Yo ensayo mal y estreno mal. Me acuerdo cuando hice El cumpleaños de la tortuga con Alberto Closas. Me veía temblar y me decía: «Conchita, todos esos señores que están ahí no te importan nada. No mires por el agujerito para ver si el teatro está lleno. Tú preocúpate de hacer bien tu trabajo». Y cuando vi que el día del estreno él se quedaba sin saliva y que temblaba, me di cuenta de que todo el mundo temblaba en los estrenos. Y es que son difíciles. En el de «Reina Juana», no se me olvida, el público terminó en pie y aplaudiendo por tangos. Y yo no había dicho ni una sola palabra del texto; ni una. No sé cómo Gerardo Vera y Ernesto Caballero no me echaron inmediatamente. Pero es que cuando se levantó el telón y me di cuenta de la importancia de lo que iba a hacer, no fui capaz de decir el texto. Y salí adelante. A mí los días de estreno hay que dejarme. Bastante tengo yo con que no me tiemblen las piernas, con no ponerme a llorar y con no marcharme del escenario. Que no sería la primera. Yo he visto a Albert Finney decirle al público, en «Al derecho y al revés», que no podía con la obra, que no se la sabía. Y a Barbra Streisand no salir a hacer «Funny Girl» por un ataque de pánico. Todos sufrimos un poco de miedo escénico. Lo que pasa es que yo estoy acostumbrada a la supervivencia, y no paro. Si hace falta, me lo invento.

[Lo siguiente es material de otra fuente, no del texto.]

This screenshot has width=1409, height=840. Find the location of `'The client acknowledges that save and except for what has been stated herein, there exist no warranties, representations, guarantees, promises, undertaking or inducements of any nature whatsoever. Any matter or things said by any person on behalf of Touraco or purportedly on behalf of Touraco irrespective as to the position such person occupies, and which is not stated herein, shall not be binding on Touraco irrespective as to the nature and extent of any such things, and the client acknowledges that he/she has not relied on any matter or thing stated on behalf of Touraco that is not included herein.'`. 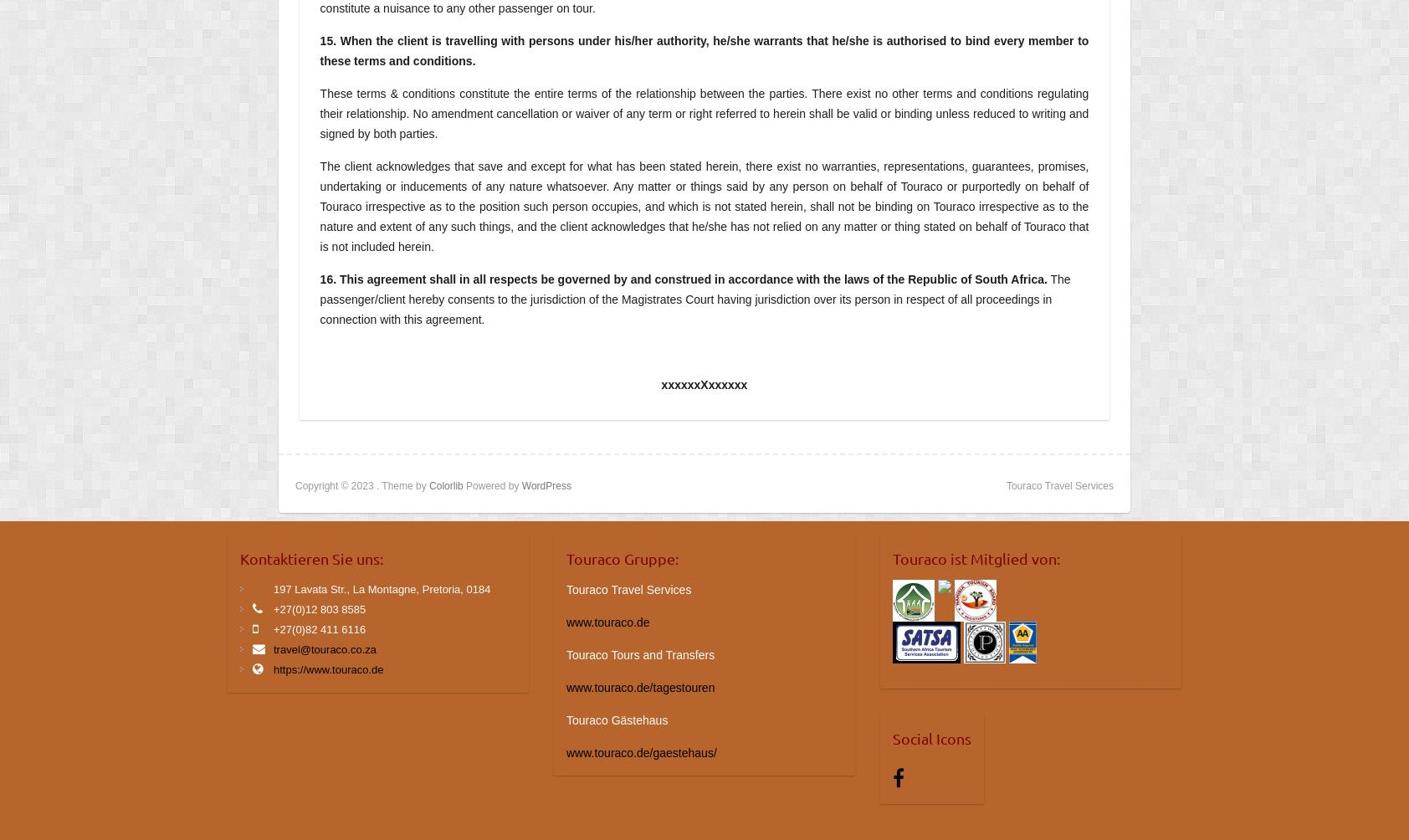

'The client acknowledges that save and except for what has been stated herein, there exist no warranties, representations, guarantees, promises, undertaking or inducements of any nature whatsoever. Any matter or things said by any person on behalf of Touraco or purportedly on behalf of Touraco irrespective as to the position such person occupies, and which is not stated herein, shall not be binding on Touraco irrespective as to the nature and extent of any such things, and the client acknowledges that he/she has not relied on any matter or thing stated on behalf of Touraco that is not included herein.' is located at coordinates (704, 205).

¿Hay alguien de quien haya aprendido más o haya influido especialmente en usted?

Ya hablé de Mary Carrillo. Pero también de los maestros de la escuela de Arenal en la que empecé cuando nos vinimos a Madrid: Leif Omberg, Doña Paquita. Y de Celia Gámez... Yo tuve que ponerme a trabajar porque mi familia se quedó en la calle. ¿Y qué sabía hacer? Bailar. Falsifiqué mi carné, porque no tenía la edad para hacer revista, y me contrató Celia Gámez, ahora tan denostada pero que era una persona maravillosa. Yo no he sido tan feliz como en esa época. Éramos seis bailarinas en el camerino. Celia subía a vernos, y por nuestro cumpleaños nos daba 25 pesetas y una rosa. Eso sí, ¡le teníamos un miedo!... Si no estabas a tu hora, o habías cometido un error en escena, te ponía en la tablilla; eso significaba una multa de cinco o diez pesetas. Y luego con el dinero recaudado le compraba a la que no hubiera tenido ningún problema un bolso de cocodrilo. ¡Yo todavía tengo ese bolso!... Y llegar a casa por la noche, y que mi madre me esperara con agua con sal para que pusiera los pies, que me diera un vaso de leche... Los bocadillos que me comía a mediodía en la plaza de Oriente, entre clase y clase... Siguen siendo los mejores momentos de mi vida. Ni cuando he sido protagonista, ni cuando me han dado el premio Nacional de Teatro... Nada me ha hecho más feliz que mi época con Celia Gámez, nada.